Jake Voracek said a thing, as Jake Voracek will.
The thing he said was compelling, as is often the case.
The thing he said also was wrong, which is seldom the case.
“We choked,” Voracek said. “We couldn’t find a way to win those big games, and that’s why we are where we are right now.”
He spoke after the Flyers’ loss at Washington on Sunday, which left them eight points out of the final wild-card spot. He spoke about the Flyers’ recent performances against the three teams ahead of them in the wild-card race: Montreal, Columbus and Carolina.
He spoke in error.
The Flyers are where they are right now, to borrow Jake’s phrase, because they lack size, speed, and depth.
They are where they are because defenseman Shayne Gostisbehere is a minus-15 and has 29 fewer points than last season, when he broke out with 65. Because Wayne Simmonds, who appeared hindered by old injuries, was a minus-20 when the Flyers traded him at the deadline. Because center Nolan Patrick, in his second season, didn’t take a step forward, and because defenseman Ivan Provorov, in his third season, took a step back -- at least, he did for the first 44 games, after which he was minus-17. He’s plus-1 since.
They’re here, and they’re finished, because they used an NHL-record eight goaltenders, due not only to injury but also ineptness. Because rookie goaltender Carter Hart was called up a little too late to save them, and because veteran goaltender Brian Elliott missed 40 games with a core injury that lingered from last season.
They’re here because fired coach Dave Hakstol was too unyielding, protected and enabled by fired general manager Ron Hextall.
That isn’t choking. That’s rising to the level of your ability. After 76 games, that level is, accurately, 80 points.
The rest is fool’s gold. The Flyers are 24-17-4 since Hart’s debut, which coincided with the debut of interim coach Scott Gordon, who changed both the scheme and the climate; the rink became a warmer place when Hakstol left.
It’s easy to understand Voracek’s frustration. Maybe his mind only lets him remember the shortcomings against the three teams closest to the Flyers, and ignores the tremendous play in other games.
The Flyers lost, 5-1, at Montreal on Feb. 21. But then they beat the Penguins, 4-3 in overtime, two days later, a sodden Stadium Series game played at Lincoln Financial Field. They lost in Columbus, 4-3 in overtime, Feb. 28, but even that trip got them a point -- and then they beat the Devils, and they upset the second-place Islanders, on the road, twice in the same week. They traveled to Pittsburgh on March 17, and they beat the Pens again.

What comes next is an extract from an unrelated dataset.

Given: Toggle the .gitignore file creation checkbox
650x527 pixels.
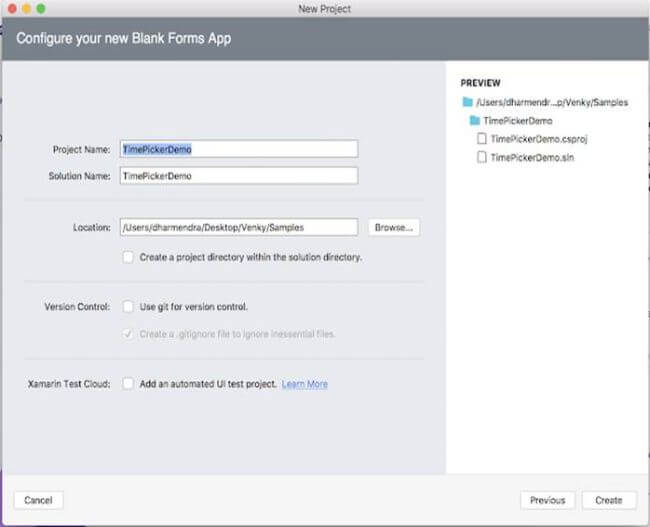Looking at the screenshot, I should click(128, 333).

But then they lost to the Canadiens, 3-1, last Tuesday, a four-point swing that left Claude Giroux as despondent as I’ve ever seen him after a game. That spelled the end, and Captain Claude knew it. Imagine what the dressing room must have been like -- a dressing room without Voracek, third on the team with 64 points but suspended for an effective hit later deemed illegal. The Flyers mostly didn’t show up for the first period -- or, rather, because they couldn’t show up. It was their fourth game in six days, and the 73rd game of the season.
That isn’t choking. That’s exhaustion.
Certainly, a couple of wins in the three recent matchups against Columbus and Montreal would have made the season’s final week compelling, since the Flyers face Carolina twice. They lost to the Hurricanes twice earlier this season, on New Year’s Eve and three days later, but they were in the middle of an eight-game winless streak, and the playoffs weren’t on anyone’s mind back then. You can’t choke when it doesn’t matter.
What is choking, anyway? It’s when you perform beneath an expected standard.
The Flyers’ goal differential is a horrid minus-23. That’s 31 goals worse than Montreal, 33 worse than Columbus and 42 worse than Carolina. If one of those teams let the Flyers catch them, now, that would be choking.
We’ve seen choking in Philly, too, and recently. We’ve seen Sixers coach Brett Brown let Game 2 of the second-round playoff series against the Celtics get away from him. We’ve seen Alshon Jeffery drop a crucial pass in New Orleans at the NFC divisional playoff game.
The incident needn’t define the victim. Brown is an excellent coach. Jeffery is a boss receiver. Spieth won the British Open with a brilliant, late charge the year after his meltdown. DJ won the U.S. Open the year after his three-putt on No. 18 at Chambers Bay.
But choking happens only when expectations go unmet.